BEGIN Supplied data
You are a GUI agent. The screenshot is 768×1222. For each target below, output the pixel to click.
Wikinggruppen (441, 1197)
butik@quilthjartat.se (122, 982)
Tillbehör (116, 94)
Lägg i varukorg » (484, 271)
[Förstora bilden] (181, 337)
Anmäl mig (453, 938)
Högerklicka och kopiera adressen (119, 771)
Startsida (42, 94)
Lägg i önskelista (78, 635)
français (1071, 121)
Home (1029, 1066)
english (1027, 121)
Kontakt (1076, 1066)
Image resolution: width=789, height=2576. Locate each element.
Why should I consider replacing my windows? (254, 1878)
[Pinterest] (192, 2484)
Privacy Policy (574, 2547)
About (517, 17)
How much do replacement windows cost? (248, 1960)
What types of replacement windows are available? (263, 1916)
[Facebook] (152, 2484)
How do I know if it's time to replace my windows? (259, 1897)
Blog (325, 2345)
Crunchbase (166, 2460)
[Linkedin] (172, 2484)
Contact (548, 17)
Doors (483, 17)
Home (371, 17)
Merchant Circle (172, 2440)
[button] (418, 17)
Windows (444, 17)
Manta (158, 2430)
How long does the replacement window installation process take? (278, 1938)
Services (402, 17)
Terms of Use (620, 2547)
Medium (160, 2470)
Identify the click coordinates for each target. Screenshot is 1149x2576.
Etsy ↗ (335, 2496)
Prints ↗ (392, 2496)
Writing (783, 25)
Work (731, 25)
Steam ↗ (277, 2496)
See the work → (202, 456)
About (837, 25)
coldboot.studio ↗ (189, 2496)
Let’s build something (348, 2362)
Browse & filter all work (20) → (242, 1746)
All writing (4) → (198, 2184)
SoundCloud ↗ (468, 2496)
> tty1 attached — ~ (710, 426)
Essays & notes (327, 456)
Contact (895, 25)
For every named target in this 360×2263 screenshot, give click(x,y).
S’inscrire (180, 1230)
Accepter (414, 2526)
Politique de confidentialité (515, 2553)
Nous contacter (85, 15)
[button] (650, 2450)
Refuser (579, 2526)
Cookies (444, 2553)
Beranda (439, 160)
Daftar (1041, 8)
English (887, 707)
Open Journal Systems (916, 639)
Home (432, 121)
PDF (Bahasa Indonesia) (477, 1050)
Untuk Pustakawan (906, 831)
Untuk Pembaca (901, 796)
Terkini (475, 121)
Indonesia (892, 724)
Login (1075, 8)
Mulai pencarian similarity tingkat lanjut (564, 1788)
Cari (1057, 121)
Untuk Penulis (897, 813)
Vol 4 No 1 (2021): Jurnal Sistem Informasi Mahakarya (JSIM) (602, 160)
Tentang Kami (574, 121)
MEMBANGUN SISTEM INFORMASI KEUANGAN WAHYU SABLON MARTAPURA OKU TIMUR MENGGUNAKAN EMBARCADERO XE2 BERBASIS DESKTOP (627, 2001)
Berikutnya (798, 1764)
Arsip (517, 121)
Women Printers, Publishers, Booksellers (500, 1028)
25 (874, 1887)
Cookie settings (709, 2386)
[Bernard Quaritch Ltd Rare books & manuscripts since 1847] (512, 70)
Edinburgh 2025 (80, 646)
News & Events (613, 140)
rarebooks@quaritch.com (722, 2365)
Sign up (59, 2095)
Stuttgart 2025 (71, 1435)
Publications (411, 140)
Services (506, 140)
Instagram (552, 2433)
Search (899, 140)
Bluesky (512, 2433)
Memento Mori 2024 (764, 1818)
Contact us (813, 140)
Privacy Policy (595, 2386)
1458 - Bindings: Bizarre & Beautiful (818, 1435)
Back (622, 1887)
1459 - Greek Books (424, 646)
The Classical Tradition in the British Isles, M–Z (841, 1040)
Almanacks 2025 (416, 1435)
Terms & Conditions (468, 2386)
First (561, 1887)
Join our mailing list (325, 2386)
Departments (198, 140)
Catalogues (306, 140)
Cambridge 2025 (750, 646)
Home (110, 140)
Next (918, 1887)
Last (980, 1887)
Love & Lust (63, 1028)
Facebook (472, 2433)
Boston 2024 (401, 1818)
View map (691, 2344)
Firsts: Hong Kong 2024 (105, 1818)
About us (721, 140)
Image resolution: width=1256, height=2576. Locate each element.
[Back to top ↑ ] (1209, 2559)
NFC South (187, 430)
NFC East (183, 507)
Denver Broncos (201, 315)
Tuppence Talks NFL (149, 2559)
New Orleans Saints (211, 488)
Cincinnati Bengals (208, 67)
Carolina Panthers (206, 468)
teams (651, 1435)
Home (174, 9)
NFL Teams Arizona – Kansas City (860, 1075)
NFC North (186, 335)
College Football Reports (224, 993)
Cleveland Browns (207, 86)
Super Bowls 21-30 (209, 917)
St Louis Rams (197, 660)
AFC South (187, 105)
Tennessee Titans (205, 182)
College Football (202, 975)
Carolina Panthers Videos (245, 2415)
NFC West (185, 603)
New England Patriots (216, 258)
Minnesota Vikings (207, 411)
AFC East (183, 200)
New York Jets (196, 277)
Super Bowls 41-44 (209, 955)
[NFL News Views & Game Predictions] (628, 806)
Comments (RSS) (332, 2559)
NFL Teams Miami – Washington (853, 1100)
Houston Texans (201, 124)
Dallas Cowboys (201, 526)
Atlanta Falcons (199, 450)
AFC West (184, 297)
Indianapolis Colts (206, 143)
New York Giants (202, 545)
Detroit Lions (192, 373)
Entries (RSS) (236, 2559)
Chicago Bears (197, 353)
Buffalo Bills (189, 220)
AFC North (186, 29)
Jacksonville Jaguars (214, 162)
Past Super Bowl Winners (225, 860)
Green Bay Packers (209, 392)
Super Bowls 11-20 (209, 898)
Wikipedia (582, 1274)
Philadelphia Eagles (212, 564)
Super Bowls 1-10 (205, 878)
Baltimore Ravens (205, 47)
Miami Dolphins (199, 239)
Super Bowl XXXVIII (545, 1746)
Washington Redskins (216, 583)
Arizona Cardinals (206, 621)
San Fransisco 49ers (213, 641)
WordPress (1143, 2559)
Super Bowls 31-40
END Supplied data
What you need to do ▸
Beginning with the line that has "Open Journal Systems (916, 639)" and ending with the line that has "The Classical Tradition", set down the lines above exactly and include no others.

Response ▸
Open Journal Systems (916, 639)
Home (432, 121)
PDF (Bahasa Indonesia) (477, 1050)
Untuk Pustakawan (906, 831)
Untuk Pembaca (901, 796)
Terkini (475, 121)
Indonesia (892, 724)
Login (1075, 8)
Mulai pencarian similarity tingkat lanjut (564, 1788)
Cari (1057, 121)
Untuk Penulis (897, 813)
Vol 4 No 1 (2021): Jurnal Sistem Informasi Mahakarya (JSIM) (602, 160)
Tentang Kami (574, 121)
MEMBANGUN SISTEM INFORMASI KEUANGAN WAHYU SABLON MARTAPURA OKU TIMUR MENGGUNAKAN EMBARCADERO XE2 BERBASIS DESKTOP (627, 2001)
Berikutnya (798, 1764)
Arsip (517, 121)
Women Printers, Publishers, Booksellers (500, 1028)
25 (874, 1887)
Cookie settings (709, 2386)
[Bernard Quaritch Ltd Rare books & manuscripts since 1847] (512, 70)
Edinburgh 2025 (80, 646)
News & Events (613, 140)
rarebooks@quaritch.com (722, 2365)
Sign up (59, 2095)
Stuttgart 2025 (71, 1435)
Publications (411, 140)
Services (506, 140)
Instagram (552, 2433)
Search (899, 140)
Bluesky (512, 2433)
Memento Mori 2024 (764, 1818)
Contact us (813, 140)
Privacy Policy (595, 2386)
1458 - Bindings: Bizarre & Beautiful (818, 1435)
Back (622, 1887)
1459 - Greek Books (424, 646)
The Classical Tradition in the British Isles, M–Z (841, 1040)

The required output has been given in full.